Dari sisi suplai, pasokan bahan baku industri banyak yang terganggu terutama yang berasal Tiongkok lantaran pandemi corona berpengaruh signifikan terhadap industri di sana. Selain itu, faktor pelemahan nilai tukar rupiah juga memberi pukulan cukup berat karena menyebabkan ongkos pembelian bahan baku menjadi lebih mahal.

Sementara di sisi demand,  pandemi corona ditambah dengan banyaknya perusahaan yang tutup sementara menyebabkan daya beli masyarakat serta permintaan terhadap produk industri menurun. Penurunan  itu terutama dialami pekerja informal dan pekerja lepas.

"Jika hal ini terus terjadi,  PMI manufaktur bisa semakin drop pada peride Lebaran atau di Mei 2020. Karena, tanpa ada pandemi, aktivitas produksi pabrik pada saat itu memang minim karena banyak hari libur," katanya kepada katadata.co.id. 

Padahal, periode Maret-April seharusnya merupakan masa dimana aktivitas produksi bekerja optimal untuk memenuhi permintaan selama ramadan dan lebaran. 

Selain itu, dia juga menghkhawatirkan pembatasan sosial berskala besar (PSBB)  dapat semakin menurunkan permintaan produk industri, apalagi daya beli kelas menengah kian anjlok.

"Bisa jadi sebelum Juni ada yang deklarasi pailit," ujarnya.

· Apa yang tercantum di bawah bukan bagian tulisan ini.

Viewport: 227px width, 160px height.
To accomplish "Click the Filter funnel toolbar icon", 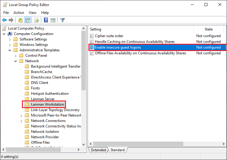I will (x=62, y=20).
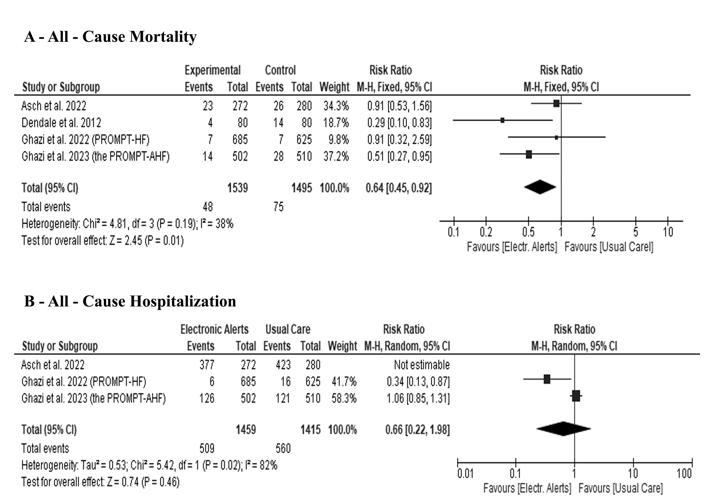Click the "Electronic Alerts" column group header

(214, 329)
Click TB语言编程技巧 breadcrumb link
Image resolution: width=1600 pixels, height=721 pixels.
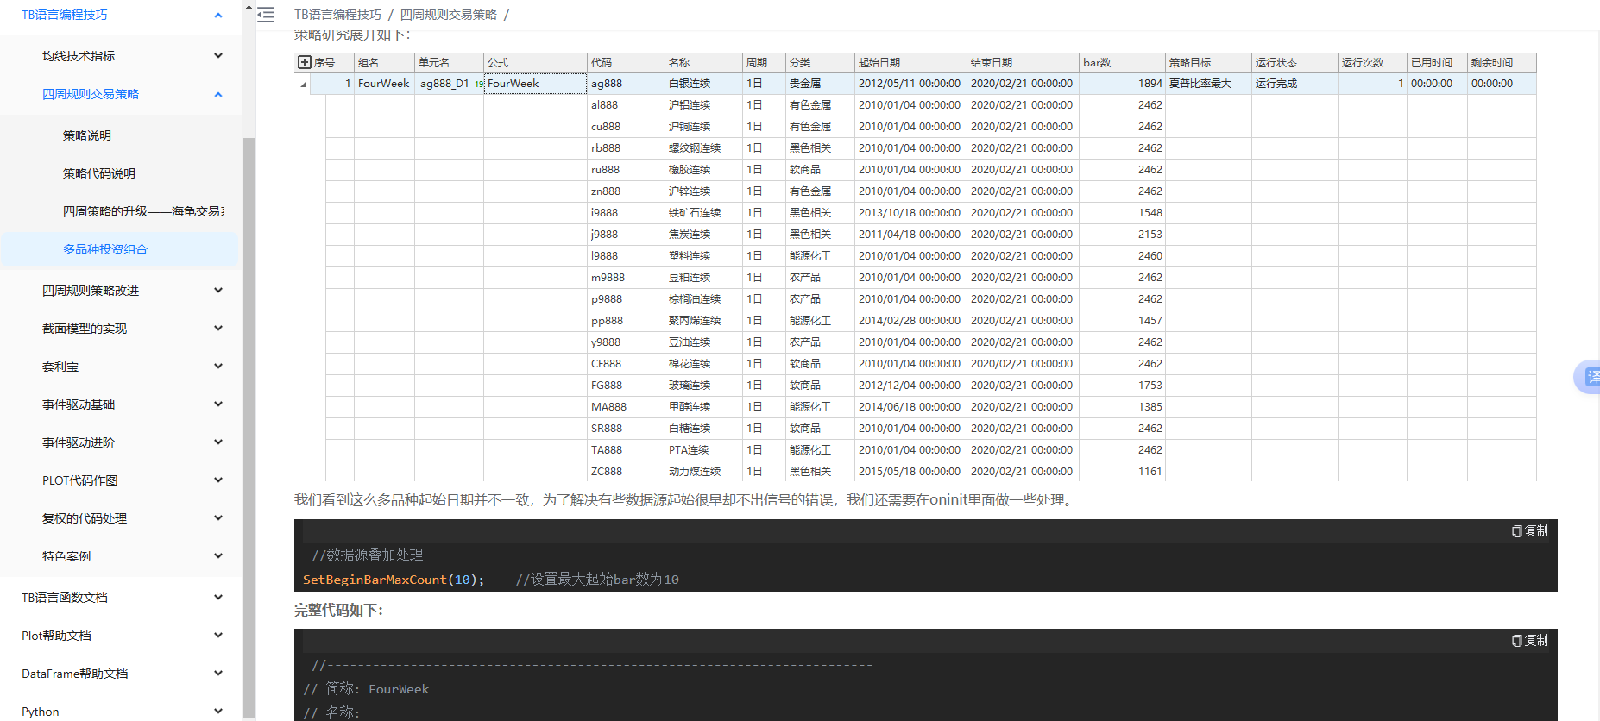[337, 15]
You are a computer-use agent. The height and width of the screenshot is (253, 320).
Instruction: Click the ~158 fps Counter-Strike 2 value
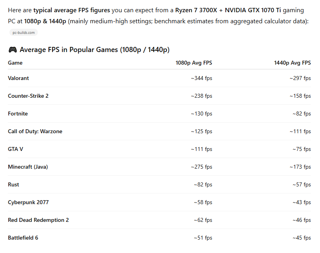(x=300, y=96)
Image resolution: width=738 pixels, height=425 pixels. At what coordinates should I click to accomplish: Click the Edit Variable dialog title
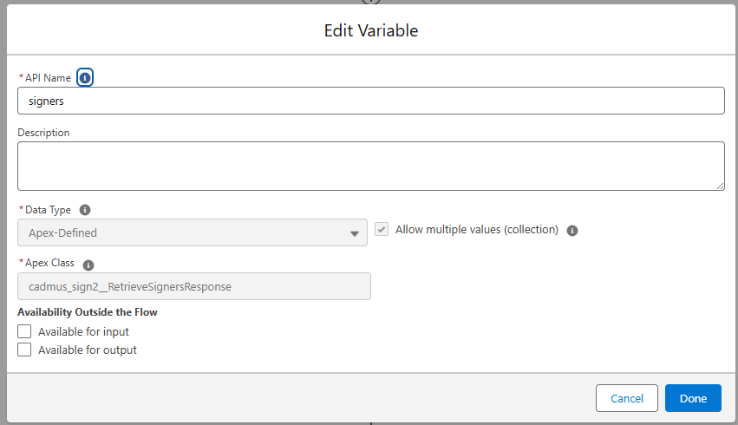(371, 30)
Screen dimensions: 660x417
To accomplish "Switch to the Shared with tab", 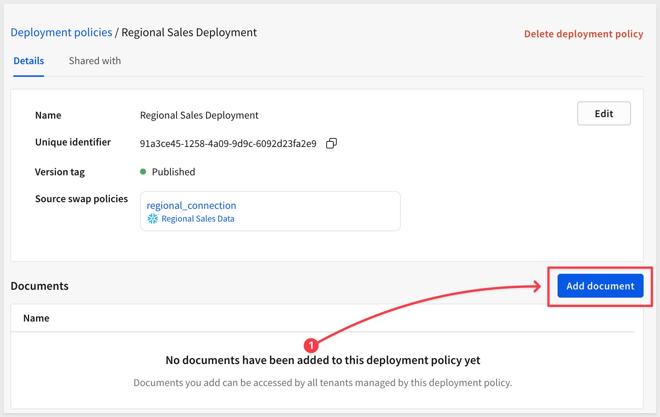I will point(95,61).
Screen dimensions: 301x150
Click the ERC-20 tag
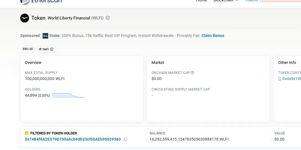tap(28, 49)
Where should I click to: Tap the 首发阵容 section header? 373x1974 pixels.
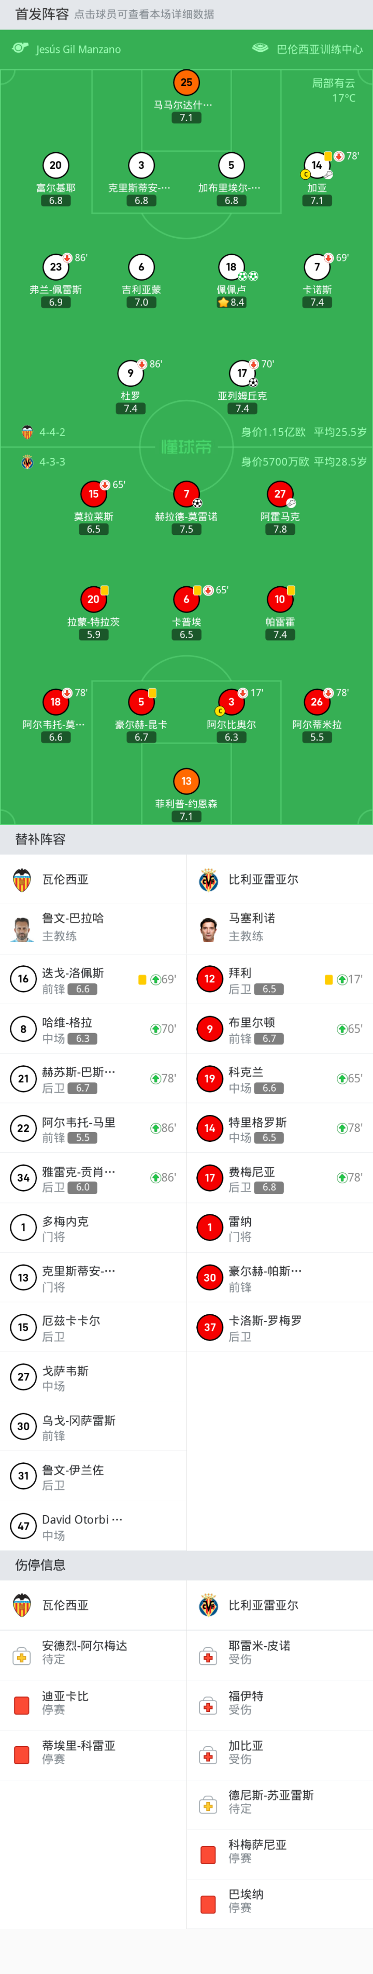click(42, 14)
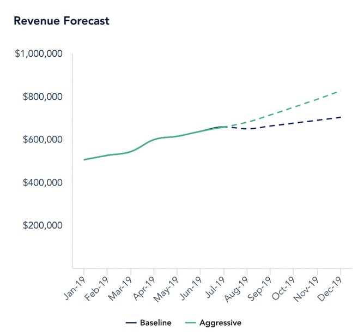This screenshot has height=335, width=364.
Task: Select the $200,000 y-axis label
Action: tap(42, 225)
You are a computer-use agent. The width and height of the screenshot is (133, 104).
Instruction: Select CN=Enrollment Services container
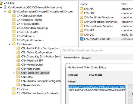(x=98, y=26)
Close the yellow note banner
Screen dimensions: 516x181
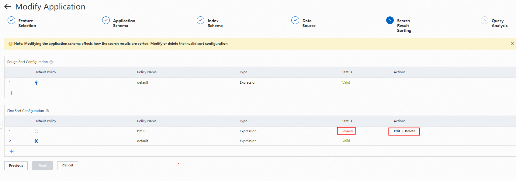point(512,44)
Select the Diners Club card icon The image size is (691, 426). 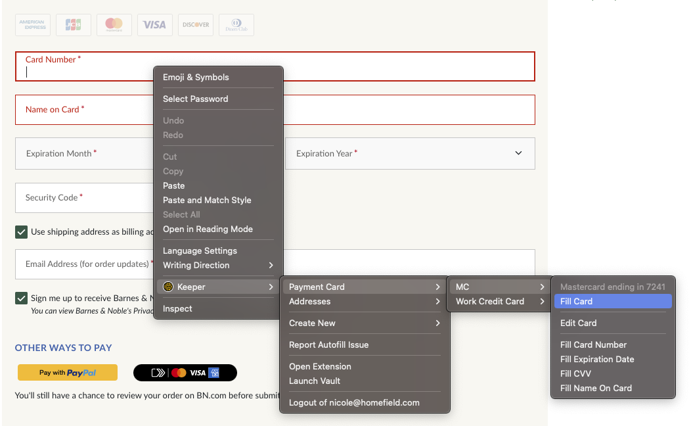point(236,24)
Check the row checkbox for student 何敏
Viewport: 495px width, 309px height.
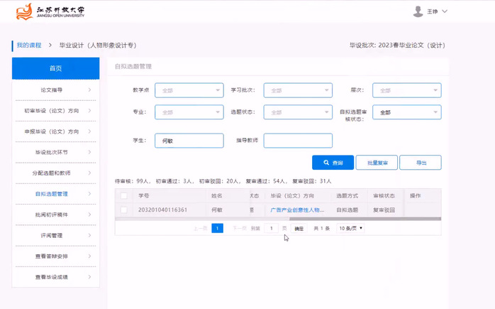point(124,210)
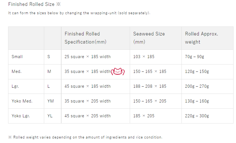Click the Yoko Med. row label

coord(22,101)
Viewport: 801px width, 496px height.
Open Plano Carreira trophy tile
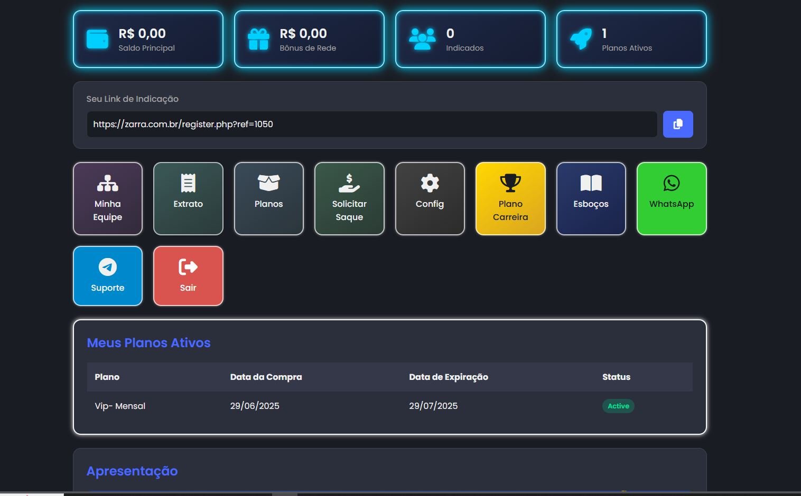(x=510, y=198)
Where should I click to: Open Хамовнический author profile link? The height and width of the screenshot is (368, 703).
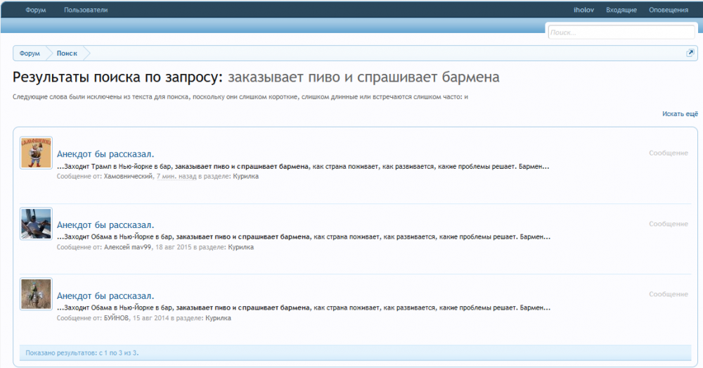(128, 177)
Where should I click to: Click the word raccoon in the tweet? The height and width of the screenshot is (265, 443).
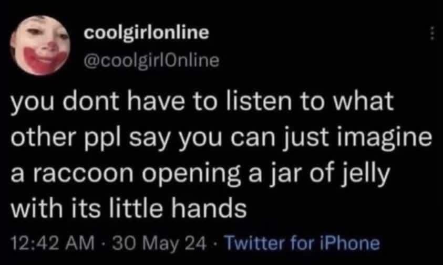(x=84, y=173)
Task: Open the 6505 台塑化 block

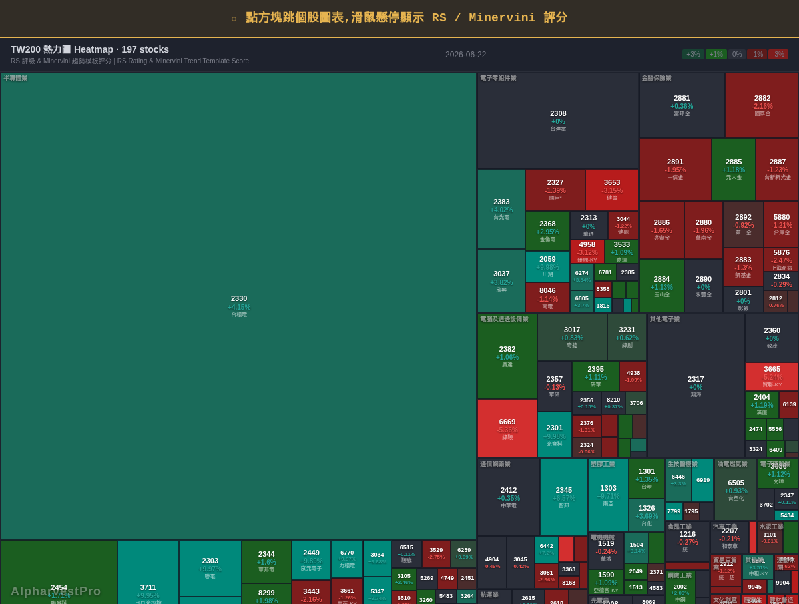Action: [x=736, y=490]
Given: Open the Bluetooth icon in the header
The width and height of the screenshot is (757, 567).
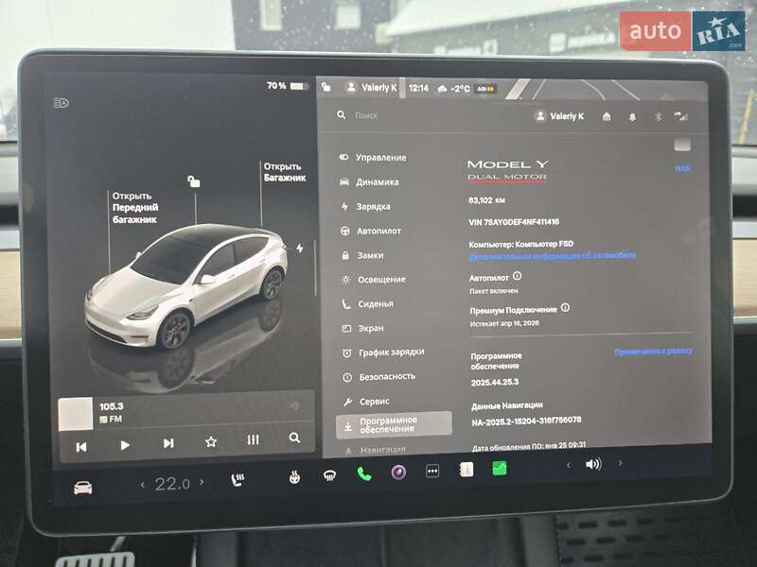Looking at the screenshot, I should [658, 117].
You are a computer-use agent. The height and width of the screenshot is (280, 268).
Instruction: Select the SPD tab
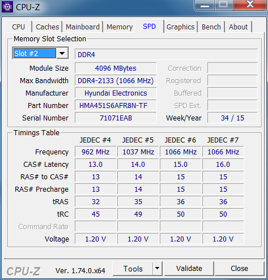click(150, 27)
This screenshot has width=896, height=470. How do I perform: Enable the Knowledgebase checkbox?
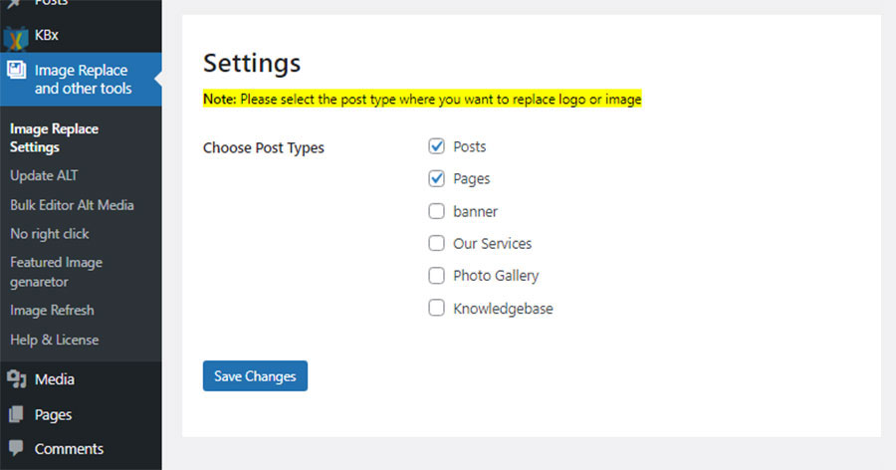[437, 308]
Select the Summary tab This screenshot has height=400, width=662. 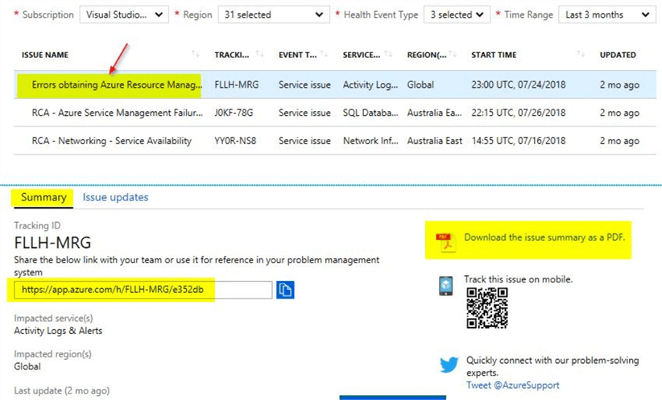click(x=43, y=197)
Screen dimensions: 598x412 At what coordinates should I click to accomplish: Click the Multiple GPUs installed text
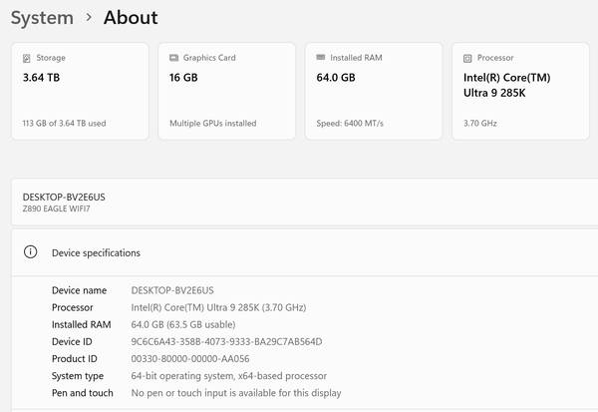[x=212, y=124]
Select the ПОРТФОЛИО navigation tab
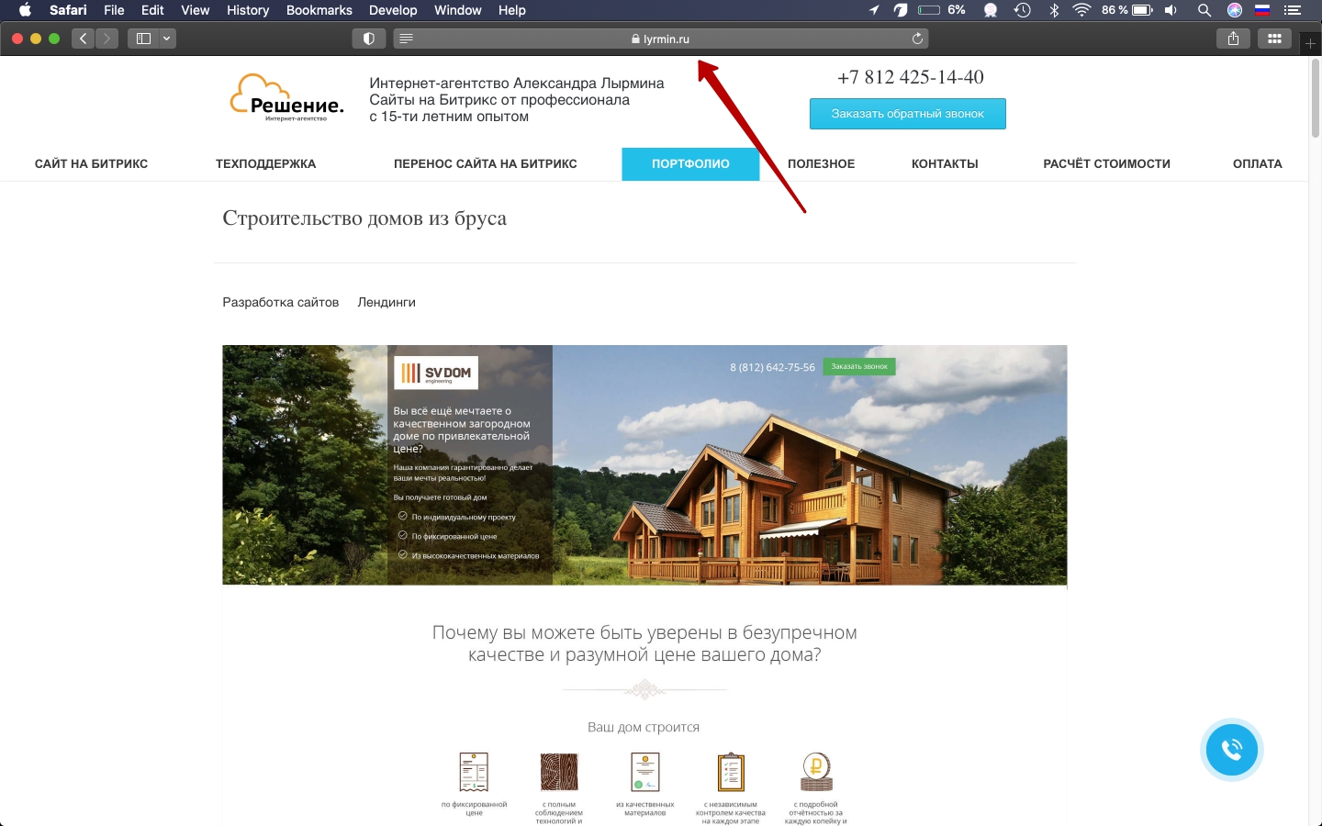 [x=690, y=164]
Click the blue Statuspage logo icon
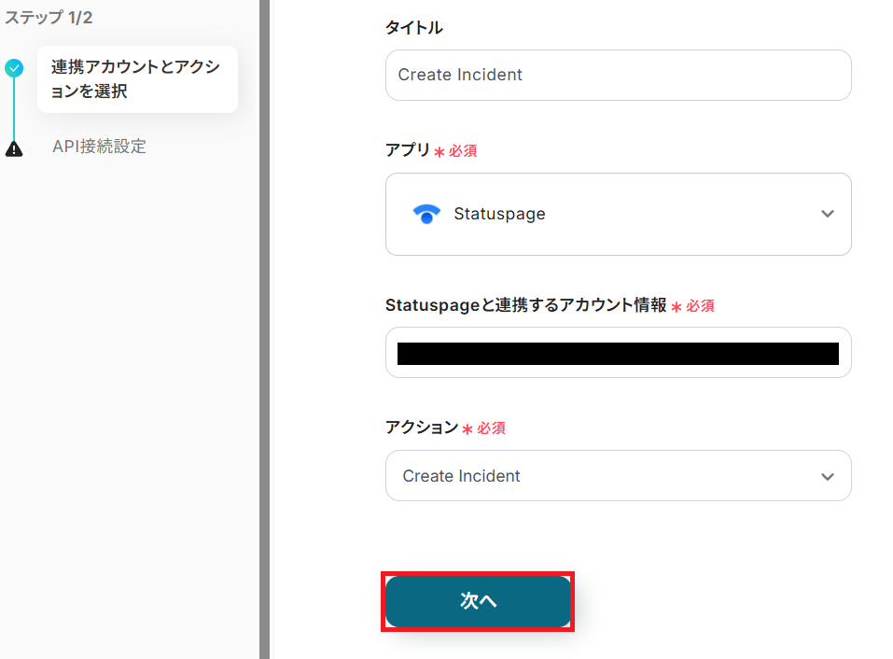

Karena itu, ada sejumlah langkah yang bisa dilakukan pemerintah untuk mengurangi tekanan industri, misalnya dengan segera memberikan diskon listrik, diskon harga gas dan insentif pajak.

Sementara untuk menggerakkan permintaan, pihakmya berharap pemerintah segera mempercepat pemberian beragam bantuan sosial. 

Meskipun menurutnya, dari skema bantuan yang disiapkan pemerintah, masih ada sekitar 115 juta masyarakat miskin dan rentan miskin yang belum tersentuh skema bantuan.